Problem to work on: Can you return each of the entries below verbatim, from the first to the last?

Entries for locating text and items:
****************

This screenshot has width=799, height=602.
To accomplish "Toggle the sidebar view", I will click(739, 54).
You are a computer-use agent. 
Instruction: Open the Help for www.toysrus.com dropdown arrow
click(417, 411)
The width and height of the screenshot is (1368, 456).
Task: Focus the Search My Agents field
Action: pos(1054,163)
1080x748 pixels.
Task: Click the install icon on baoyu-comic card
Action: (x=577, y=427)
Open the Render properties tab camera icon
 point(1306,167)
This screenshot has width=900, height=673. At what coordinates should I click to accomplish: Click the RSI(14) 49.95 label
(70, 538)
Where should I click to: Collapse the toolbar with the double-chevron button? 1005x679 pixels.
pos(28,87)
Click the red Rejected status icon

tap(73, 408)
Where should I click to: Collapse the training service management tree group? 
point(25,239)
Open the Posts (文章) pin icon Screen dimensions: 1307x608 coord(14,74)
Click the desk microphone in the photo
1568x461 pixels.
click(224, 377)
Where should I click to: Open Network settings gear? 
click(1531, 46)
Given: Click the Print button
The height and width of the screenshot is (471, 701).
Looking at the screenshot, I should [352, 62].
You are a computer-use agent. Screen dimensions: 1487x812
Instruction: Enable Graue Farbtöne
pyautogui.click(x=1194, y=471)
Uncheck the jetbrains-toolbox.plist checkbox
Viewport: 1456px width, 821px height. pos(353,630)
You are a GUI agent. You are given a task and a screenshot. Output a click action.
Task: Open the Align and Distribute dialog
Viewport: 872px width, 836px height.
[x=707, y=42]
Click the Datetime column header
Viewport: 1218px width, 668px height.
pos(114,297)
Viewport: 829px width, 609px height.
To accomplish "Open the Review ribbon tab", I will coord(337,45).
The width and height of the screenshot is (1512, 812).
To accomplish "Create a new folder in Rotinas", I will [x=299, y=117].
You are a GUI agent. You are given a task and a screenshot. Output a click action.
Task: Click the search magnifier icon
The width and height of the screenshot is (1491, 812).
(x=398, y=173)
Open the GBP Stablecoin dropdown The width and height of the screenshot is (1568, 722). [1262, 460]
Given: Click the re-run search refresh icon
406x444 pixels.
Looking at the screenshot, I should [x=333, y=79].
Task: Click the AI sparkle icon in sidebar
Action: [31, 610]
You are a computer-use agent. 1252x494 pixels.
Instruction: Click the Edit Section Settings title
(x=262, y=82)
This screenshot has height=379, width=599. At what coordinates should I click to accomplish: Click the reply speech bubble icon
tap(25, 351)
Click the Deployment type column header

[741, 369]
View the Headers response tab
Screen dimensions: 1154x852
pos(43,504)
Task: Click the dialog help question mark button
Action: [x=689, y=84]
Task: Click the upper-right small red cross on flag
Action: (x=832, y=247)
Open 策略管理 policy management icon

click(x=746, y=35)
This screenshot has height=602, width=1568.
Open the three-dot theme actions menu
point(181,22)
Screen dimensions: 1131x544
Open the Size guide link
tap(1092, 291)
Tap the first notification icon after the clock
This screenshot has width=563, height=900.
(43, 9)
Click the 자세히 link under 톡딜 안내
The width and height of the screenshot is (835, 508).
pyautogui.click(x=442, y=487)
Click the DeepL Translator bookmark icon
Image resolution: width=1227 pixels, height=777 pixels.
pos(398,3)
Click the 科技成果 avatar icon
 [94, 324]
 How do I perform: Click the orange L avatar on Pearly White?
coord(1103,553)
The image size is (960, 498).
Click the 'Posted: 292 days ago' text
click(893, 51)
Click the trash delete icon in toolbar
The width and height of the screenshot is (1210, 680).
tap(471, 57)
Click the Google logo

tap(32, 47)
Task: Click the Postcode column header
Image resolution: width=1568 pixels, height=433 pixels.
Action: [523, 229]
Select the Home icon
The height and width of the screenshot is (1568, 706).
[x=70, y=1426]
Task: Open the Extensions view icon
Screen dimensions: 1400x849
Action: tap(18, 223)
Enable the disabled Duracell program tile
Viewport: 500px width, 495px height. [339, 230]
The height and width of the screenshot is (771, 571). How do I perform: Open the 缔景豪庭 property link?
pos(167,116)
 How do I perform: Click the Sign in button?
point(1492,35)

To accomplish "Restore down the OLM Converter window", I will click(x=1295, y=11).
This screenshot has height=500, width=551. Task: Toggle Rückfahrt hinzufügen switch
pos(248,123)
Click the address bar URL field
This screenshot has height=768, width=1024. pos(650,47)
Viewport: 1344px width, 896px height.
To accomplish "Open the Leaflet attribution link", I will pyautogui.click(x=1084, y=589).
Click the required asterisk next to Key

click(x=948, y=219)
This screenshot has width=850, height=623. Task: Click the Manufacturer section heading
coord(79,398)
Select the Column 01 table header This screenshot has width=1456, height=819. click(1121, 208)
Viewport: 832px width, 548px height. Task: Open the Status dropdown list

****************

Final result:
This screenshot has width=799, height=602.
To accomplish "Toggle the sidebar view", I will click(739, 54).
You are a computer-use agent. 
Instruction: Open the Help for www.toysrus.com dropdown arrow
click(417, 411)
The width and height of the screenshot is (1368, 456).
Task: Focus the Search My Agents field
Action: pos(1054,163)
1080x748 pixels.
Task: Click the install icon on baoyu-comic card
Action: (x=577, y=427)
Open the Render properties tab camera icon
 point(1306,167)
This screenshot has width=900, height=673. At what coordinates should I click to accomplish: Click the RSI(14) 49.95 label
(70, 538)
Where should I click to: Collapse the toolbar with the double-chevron button? 1005x679 pixels.
pos(28,87)
Click the red Rejected status icon

tap(73, 408)
Where should I click to: Collapse the training service management tree group? 
point(25,239)
Open the Posts (文章) pin icon Screen dimensions: 1307x608 coord(14,74)
Click the desk microphone in the photo
1568x461 pixels.
click(224, 377)
Where should I click to: Open Network settings gear? 
click(1531, 46)
Given: Click the Print button
The height and width of the screenshot is (471, 701).
Looking at the screenshot, I should [352, 62].
You are a computer-use agent. Screen dimensions: 1487x812
Instruction: Enable Graue Farbtöne
pyautogui.click(x=1194, y=471)
Uncheck the jetbrains-toolbox.plist checkbox
Viewport: 1456px width, 821px height. pos(353,630)
You are a GUI agent. You are given a task and a screenshot. Output a click action.
Task: Open the Align and Distribute dialog
Viewport: 872px width, 836px height.
[x=707, y=42]
Click the Datetime column header
Viewport: 1218px width, 668px height.
pos(114,297)
Viewport: 829px width, 609px height.
To accomplish "Open the Review ribbon tab", I will coord(337,45).
The width and height of the screenshot is (1512, 812).
To accomplish "Create a new folder in Rotinas", I will [x=299, y=117].
You are a GUI agent. You are given a task and a screenshot. Output a click action.
Task: Click the search magnifier icon
The width and height of the screenshot is (1491, 812).
(x=398, y=173)
Open the GBP Stablecoin dropdown The width and height of the screenshot is (1568, 722). [1262, 460]
Given: Click the re-run search refresh icon
406x444 pixels.
Looking at the screenshot, I should [x=333, y=79].
Task: Click the AI sparkle icon in sidebar
Action: [31, 610]
You are a computer-use agent. 1252x494 pixels.
Instruction: Click the Edit Section Settings title
(x=262, y=82)
This screenshot has height=379, width=599. At what coordinates should I click to accomplish: Click the reply speech bubble icon
tap(25, 351)
Click the Deployment type column header

[741, 369]
View the Headers response tab
Screen dimensions: 1154x852
pos(43,504)
Task: Click the dialog help question mark button
Action: [x=689, y=84]
Task: Click the upper-right small red cross on flag
Action: (x=832, y=247)
Open 策略管理 policy management icon

click(x=746, y=35)
This screenshot has height=602, width=1568.
Open the three-dot theme actions menu
point(181,22)
Screen dimensions: 1131x544
Open the Size guide link
tap(1092, 291)
Tap the first notification icon after the clock
This screenshot has width=563, height=900.
(43, 9)
Click the 자세히 link under 톡딜 안내
The width and height of the screenshot is (835, 508).
pyautogui.click(x=442, y=487)
Click the DeepL Translator bookmark icon
Image resolution: width=1227 pixels, height=777 pixels.
pos(398,3)
Click the 科技成果 avatar icon
 [94, 324]
 How do I perform: Click the orange L avatar on Pearly White?
coord(1103,553)
The image size is (960, 498).
Click the 'Posted: 292 days ago' text
click(893, 51)
Click the trash delete icon in toolbar
The width and height of the screenshot is (1210, 680).
tap(471, 57)
Click the Google logo

tap(32, 47)
Task: Click the Postcode column header
Image resolution: width=1568 pixels, height=433 pixels.
Action: [523, 229]
Select the Home icon
The height and width of the screenshot is (1568, 706).
[x=70, y=1426]
Task: Open the Extensions view icon
Screen dimensions: 1400x849
Action: tap(18, 223)
Enable the disabled Duracell program tile
Viewport: 500px width, 495px height. [339, 230]
The height and width of the screenshot is (771, 571). How do I perform: Open the 缔景豪庭 property link?
pos(167,116)
 How do I perform: Click the Sign in button?
point(1492,35)

To accomplish "Restore down the OLM Converter window", I will click(x=1295, y=11).
This screenshot has height=500, width=551. Task: Toggle Rückfahrt hinzufügen switch
pos(248,123)
Click the address bar URL field
This screenshot has height=768, width=1024. pos(650,47)
Viewport: 1344px width, 896px height.
To accomplish "Open the Leaflet attribution link", I will pyautogui.click(x=1084, y=589).
Click the required asterisk next to Key

click(x=948, y=219)
This screenshot has width=850, height=623. Task: Click the Manufacturer section heading
coord(79,398)
Select the Column 01 table header This screenshot has width=1456, height=819. click(1121, 208)
Viewport: 832px width, 548px height. Task: Open the Status dropdown list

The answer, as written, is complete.